In step S4, the vehicle receives and executes the command, and after the command is executed, the current state of the control named "gesture touch rotation direction" is "inward", and the execution result can be fed back To the user by voice in a TTS (Text-To-Speech) manner.

From the above, the user realizes 'visible' to the graphical user interface on the vehicle-mounted system, and does not need to touch the screen, press the keys and other physical operations in the whole process, and the full voice operation in the vehicle driving process enables the sight and attention of the user to be completely concentrated on driving, so that the vehicle driving safety can be fully ensured. And the context information of the current vehicle-mounted system graphical user interface is sent to the server, so that the server can fully utilize the context information to finish natural language understanding processing in the voice interaction process, and because more dimensional information is added, a user can operate any content on the graphical user interface in a vehicle through voice, and the interaction quality of the human-computer interaction system is improved.

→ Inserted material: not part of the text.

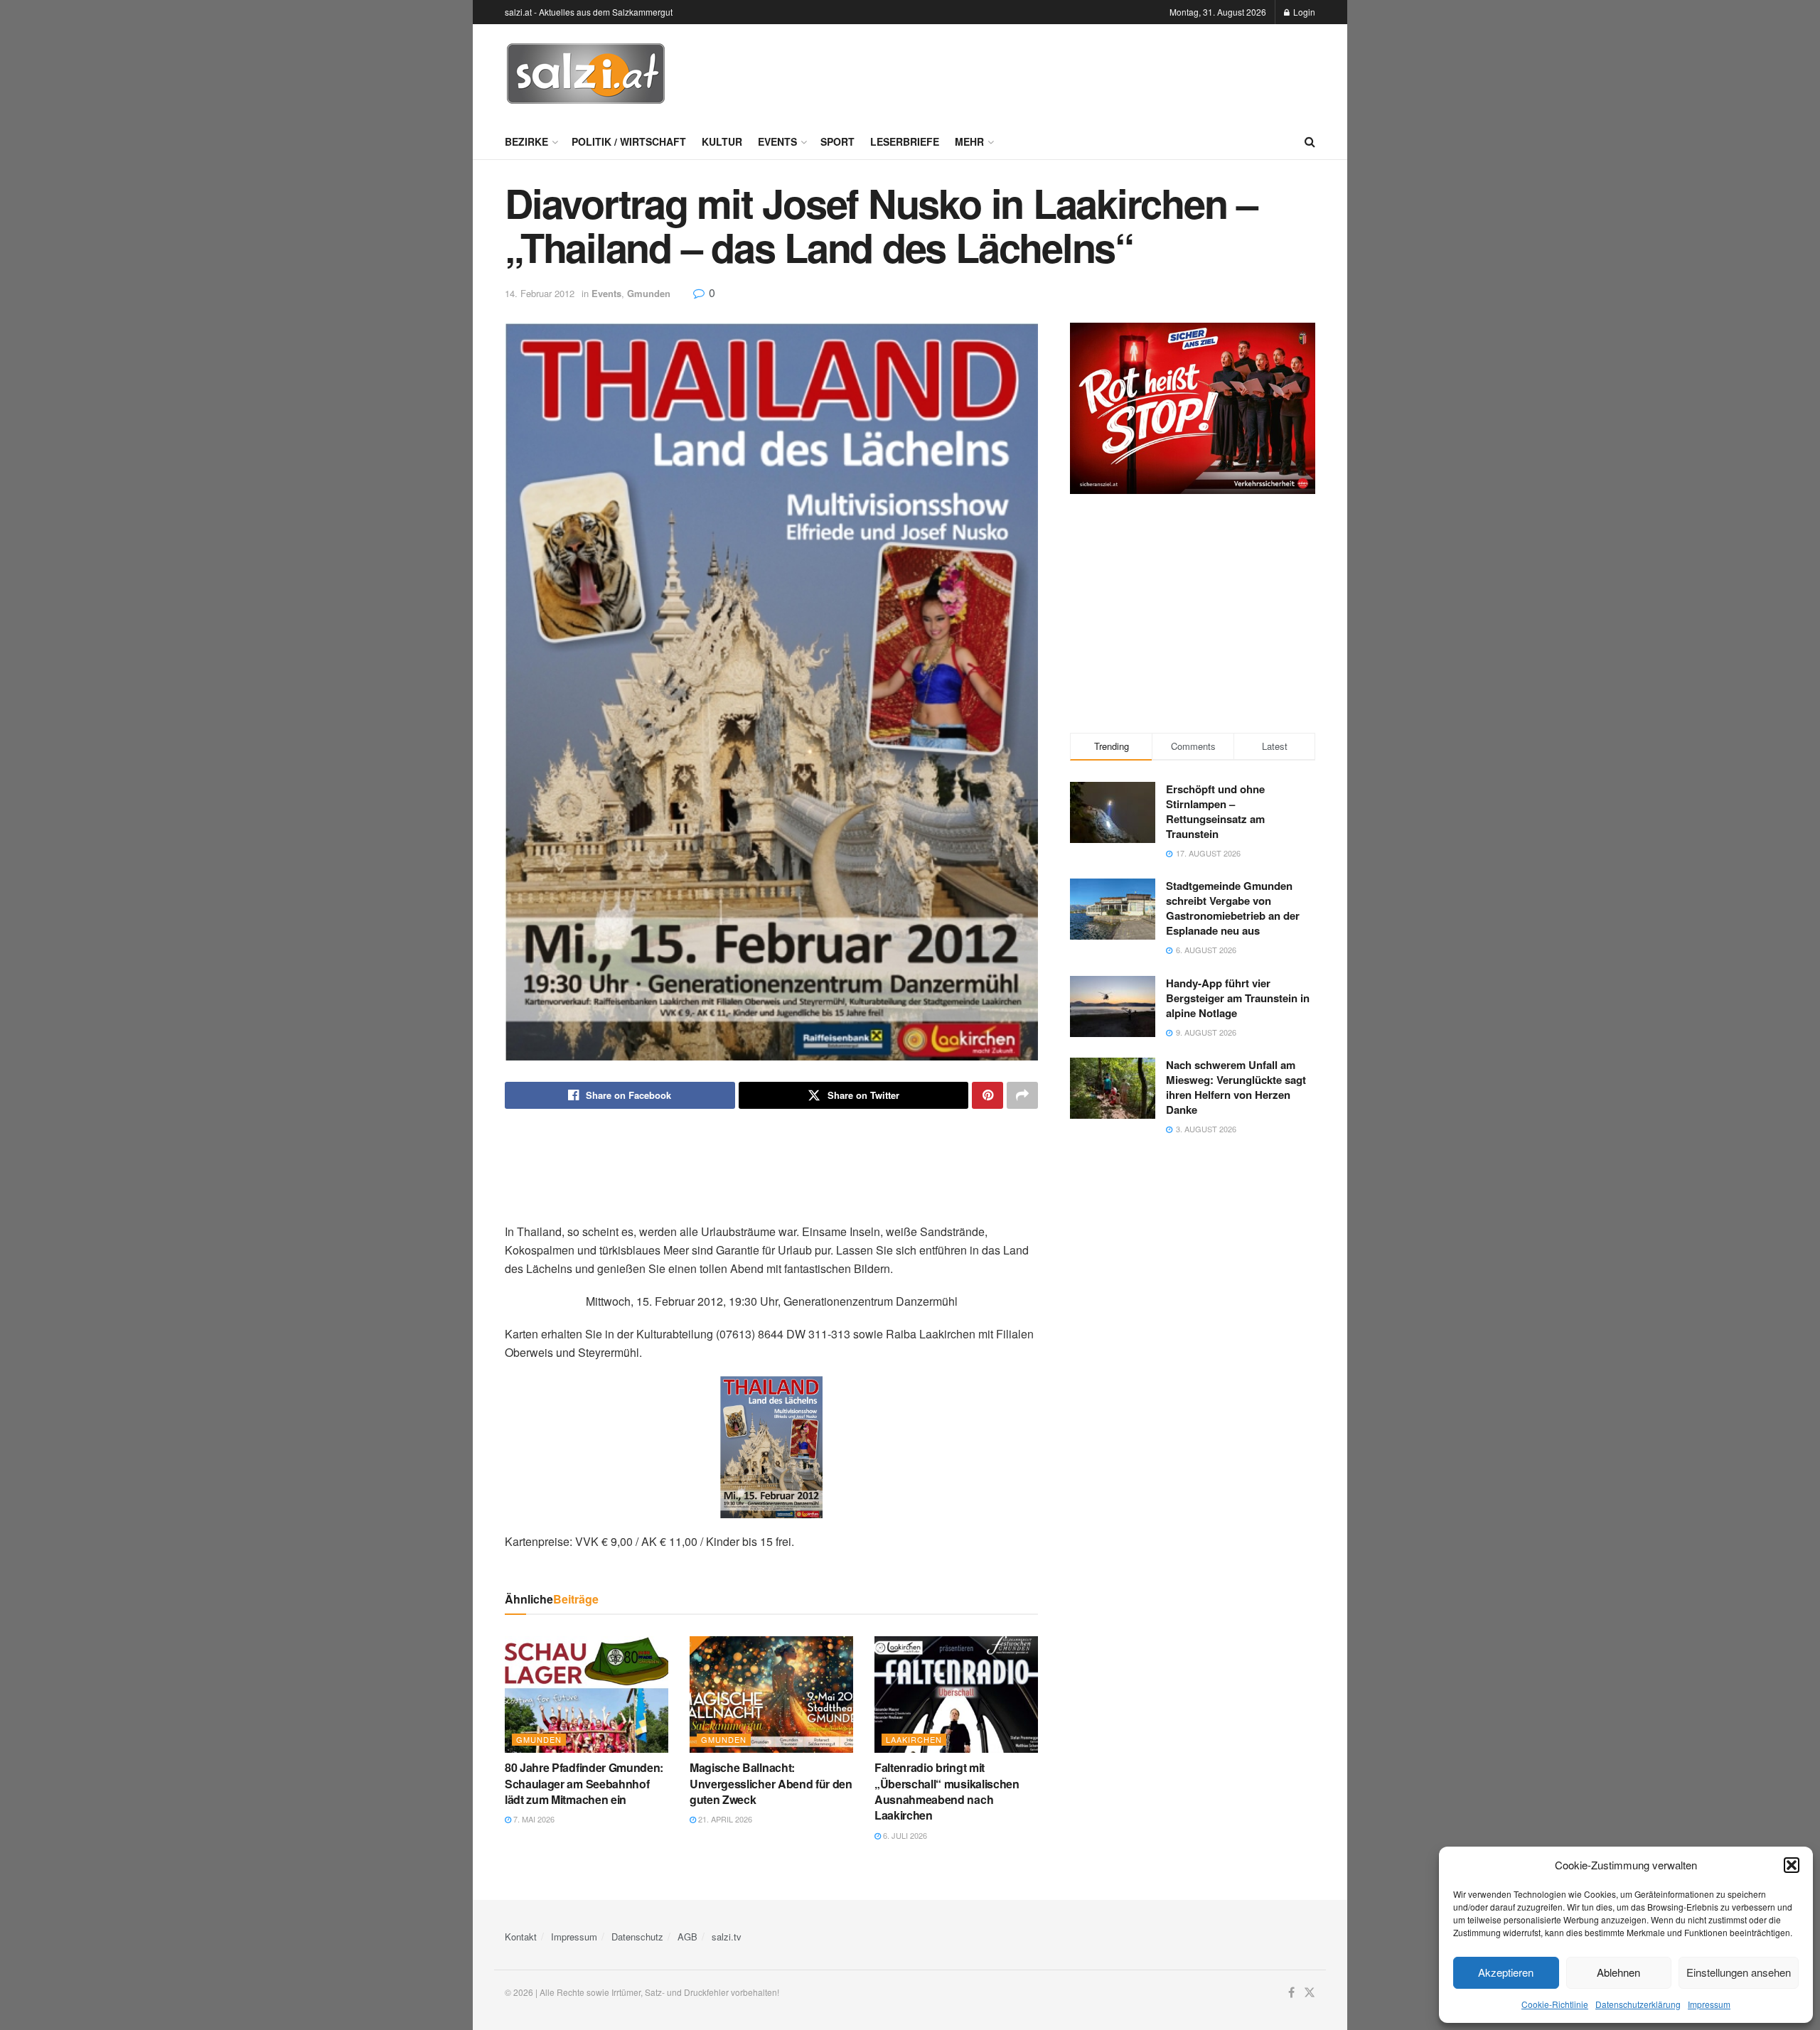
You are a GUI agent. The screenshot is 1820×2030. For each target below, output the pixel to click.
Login (1303, 12)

It should be noted that, for simplicity of description, the method embodiments are described as a series of acts or combination of acts, but those skilled in the art will recognize that the present invention is not limited by the illustrated order of acts, as some steps may occur in other orders or concurrently in accordance with the embodiments of the present invention. Further, those skilled in the art will appreciate that the embodiments described in the specification are presently preferred and that no particular act is required to implement the invention.

Referring to fig. 5, a block diagram illustrating a structure of an embodiment of a voice interaction system of the present invention may specifically include: the system comprises a vehicle and a server capable of communicating with the vehicle, wherein the vehicle is provided with a request receiving module, an information sending module, an instruction receiving module and an execution feedback module, and the server is provided with a natural language understanding module and an instruction sending module.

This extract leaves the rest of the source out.